Déprogrammé pendant des années, l'Iran fait son grand retour dans les brochures des voyagistes français, le dégel géopolitique ayant mis au jour une destination rare, mais qui risque de ne pas rester confidentielle très longtemps.

«La Perse fait rêver, elle fait partie de cette demi-douzaine de destinations mythiques sur la planète», résume à l'AFP Jean-Paul Chantraine, PDG du tour-opérateur Asia, présent sur le salon professionnel du tourisme IFTM Top Résa qui s'ouvre mardi à Paris.

L'élection en 2013 du modéré Hassan Rohani avait amorcé un climat de détente, et l'accord nucléaire historique signé en juillet a ouvert la voie à une normalisation avec la communauté internationale.

«Habituellement, nous emmenions  une vingtaine de groupes, chaque année en Iran, et en 2014 nous sommes passés à plus de 50 groupes soit environ mille personnes», souligne Jean-Pierre Respaut, directeur général de Clio qui se présente comme le leader français de cette destination qu'il propose depuis une vingtaine d'années: il dit avoir «vu arriver la concurrence» récemment et parle d'une «demande exponentielle» pour 2015 et 2016.

«Les voyages reprennent», confirme Jürgen Bachmann, secrétaire général du Syndicat des tour-opérateurs (Seto): entre novembre 2014 et août 2015, un total de 919 Français ont participé à un voyage organisé en Iran par des membres du Seto (Clio n'en fait pas partie) contre 409 un an plus tôt et... 13 deux ans plus tôt.

«Villes-oasis, lacs salés, musées à ciel ouvert, déserts et sites archéologiques: c'est une destination variée et unique, hautement culturelle, raffinée et francophile», souligne William Reynaert, fondateur de Terres Lointaines, dont les clients pour l'Iran vont passer de 30 à 150 entre 2014 et 2015.

«C'est l'un de ces rares pays très évocateurs dans l'imaginaire collectif, et aussi la quinzième puissance économique mondiale.

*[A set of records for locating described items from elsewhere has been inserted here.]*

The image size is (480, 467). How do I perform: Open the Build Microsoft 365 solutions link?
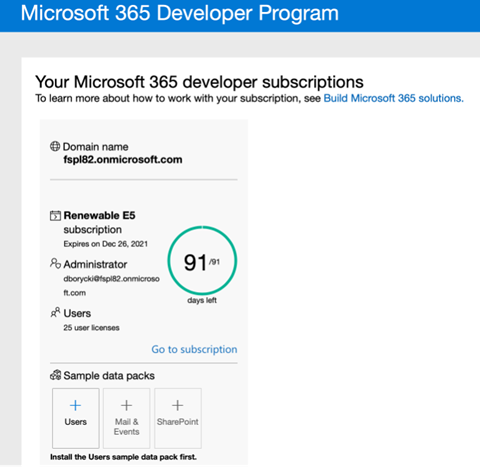pyautogui.click(x=394, y=98)
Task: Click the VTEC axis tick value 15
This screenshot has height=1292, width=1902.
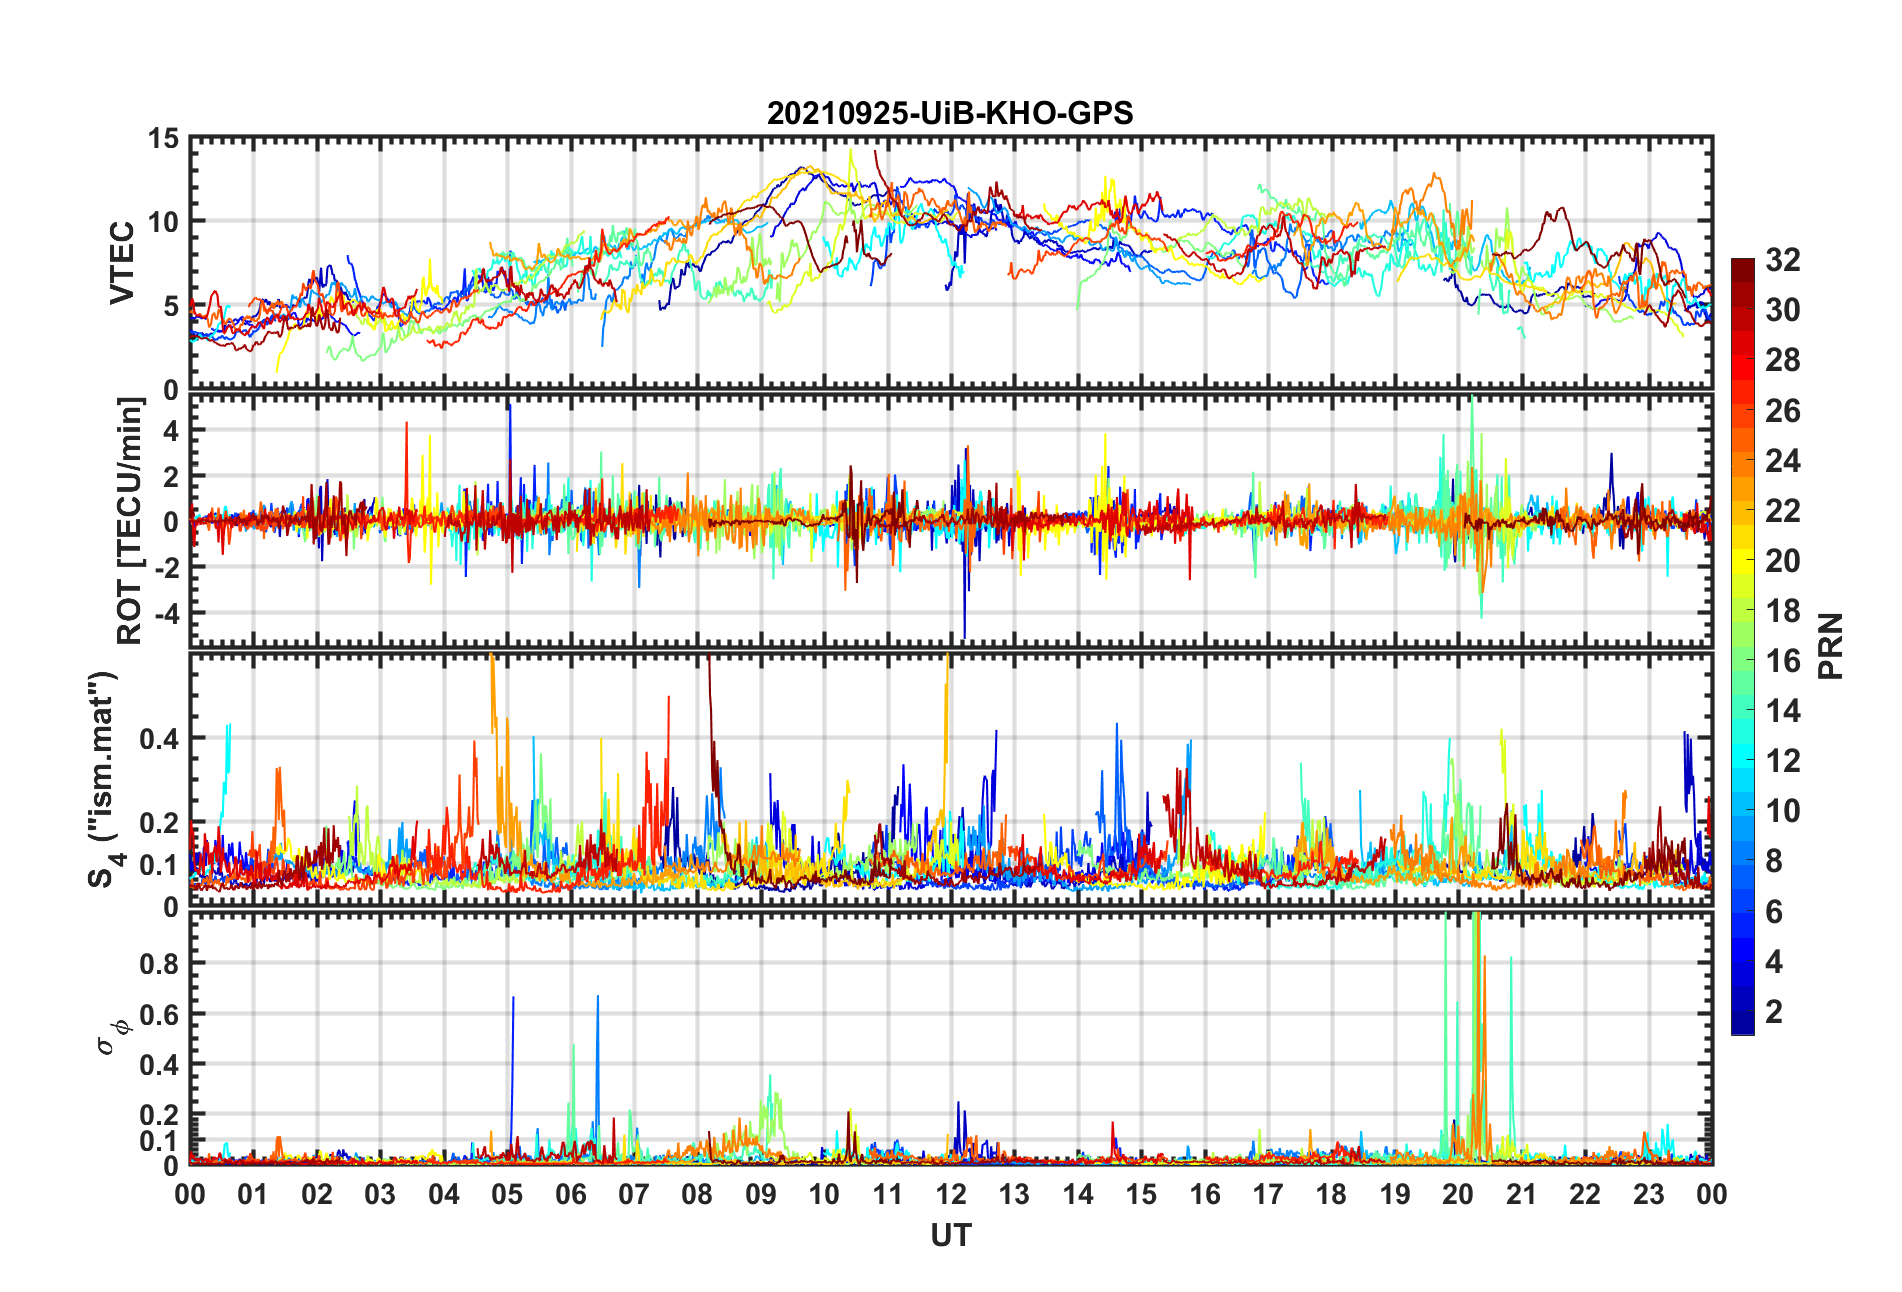Action: (163, 139)
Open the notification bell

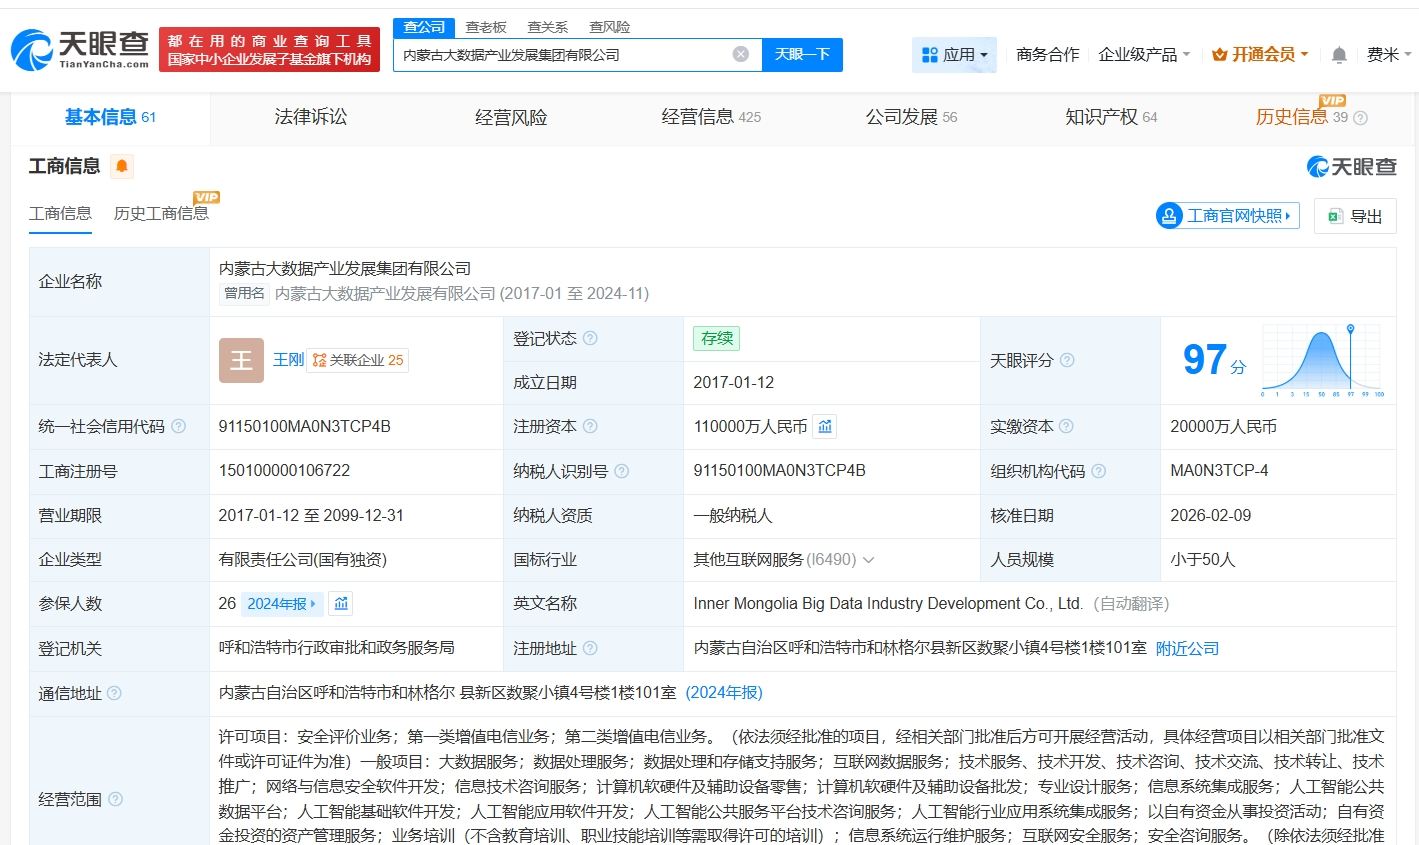point(1339,55)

Nous misons beaucoup sur cette destination où nous pensons faire voyager environ 800 personnes en 2016» via Voyageurs du Monde et Terres d'Aventure, résume Jean-François Rial, PDG du groupe rassemblant ces deux marques.

Voile pour les femmes, pantalon pour les hommes

Les candidats au voyage ont «beaucoup d'interrogations, pas tellement sur la sécurité, mais pour savoir si on peut conduire seul, ou quelle tenue vestimentaire adopter», ajoute Alexandre Jablonski, responsable Iran chez Voyageurs du Monde.

Les voyagistes sont très stricts sur ce plan: «Les femmes doivent impérativement avoir le corps et les cheveux couverts, porter partout en public un foulard, une jupe longue, des manches longues, pas de décolleté. Les hommes ne doivent pas porter de short ou de bermuda», prévient Intermèdes.

Car en Iran «on ne joue jamais avec le feu», souligne Semra Beyazkilic, chef de produit Asie centrale de cette agence - avec qui 150 personnes sont parties en Iran en 2014, et 400 sur le seul premier semestre 2015 - qui rappelle qu'il est également interdit de photographier les bâtiments officiels ou les personnes en uniforme.

«Nous allons devoir augmenter notre programmation tellement ça marche», renchérit Pascal de Izaguirre, président de TUI France dont la marque Nouvelles Frontières a rouvert la destination fermée depuis 2009: «Les gens ne vont plus en Syrie ou au Yémen, et moins en Jordanie, on a besoin de nouvelles destinations».

Marco Vasco a lui emmené une centaine de voyageurs en Iran en 2014, et «en aura au moins le double en 2015. Ces clients ont déjà beaucoup voyagé», souligne son PDG Geoffroy de Becdelièvre.

Si un gros frein à cet engouement reste un parc hôtelier iranien restreint et vieillot, les projets d'implantation de grands groupes comme AccorHotels devraient y remédier à moyen terme.

Destination culturelle et non balnéaire, l'Iran n'attirera jamais un tourisme de masse, mais l'ensemble des tour-opérateurs lui promettent un avenir radieux sur le modèle de la Birmanie ou du Vietnam, à condition que la stabilité géopolitique reste de mise.